WHAT IS NEEDED: Word for word, restate the lines of the listing from the one that holds "This screenshot has height=644, width=838." through the very last line, and nothing more.

Start of EXERCISE DATA

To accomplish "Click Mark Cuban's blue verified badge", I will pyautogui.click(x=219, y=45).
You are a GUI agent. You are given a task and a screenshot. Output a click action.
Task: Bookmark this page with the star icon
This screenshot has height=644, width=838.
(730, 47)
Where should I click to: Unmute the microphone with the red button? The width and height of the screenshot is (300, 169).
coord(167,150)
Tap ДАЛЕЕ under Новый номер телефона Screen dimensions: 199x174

End of EXERCISE DATA

ANSWER SPACE:
This screenshot has height=644, width=838.
(730, 47)
Where should I click to: Unmute the microphone with the red button? The width and height of the screenshot is (300, 169).
coord(167,150)
Tap ДАЛЕЕ under Новый номер телефона Screen dimensions: 199x174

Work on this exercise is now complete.